Iguana Joe’s in the Royal Palace Mall

Satisfied that I’d experienced most of what makes Aruba what it is, I ended my day with a relatively cheap beer and meal on shore at a very touristic restaurant, and watched some of the more adventurous cruise ship passengers motor by in ATVs.

The Green family

My favorite people on this cruise were the Green family. We ate and played dominos together. They’re New Englanders, so we might meet again.

This cruise has been fascinating and eye-opening. I’m glad to know from personal experience what a cruise ship is like. Cruising is pleasant, worry-free and luxurious. But to me, the most important elements of travel are meeting unusual people and experiencing other cultures. This doesn’t happen on a cruise ship. I prefer my style of travel. I’ll have to get myself to Bonaire some other time.

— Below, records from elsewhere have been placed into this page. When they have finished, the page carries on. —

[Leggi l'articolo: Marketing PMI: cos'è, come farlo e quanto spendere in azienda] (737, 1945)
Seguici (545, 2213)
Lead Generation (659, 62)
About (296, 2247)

Bottom line: Cruising is not my cup of tea — or to put it more contextually — not my martini. David Foster Wallace wrote a wonderfully witty and clever essay about the modern cruise scene. Click here for some insights that he and I share and a few good laughs.


One convenience of the current style of cruising is the freedom from Covid restrictions. To board my ship, I had to produce my vaccination card and proof of a negative antigen test taken within 48 hours. After that, no further travel requirements were enforced for the entire trip, including the shore excursions. So, if you want to see multiple Caribbean islands with a minimum of travel headaches, cruising is a good way to go.

This may be my last blog posting for a while. I’m now in Las Vegas to organize an early summer road trip through some of America’s great national parks. Hopefully, I’ll get to my favorite campsites before the crowds do.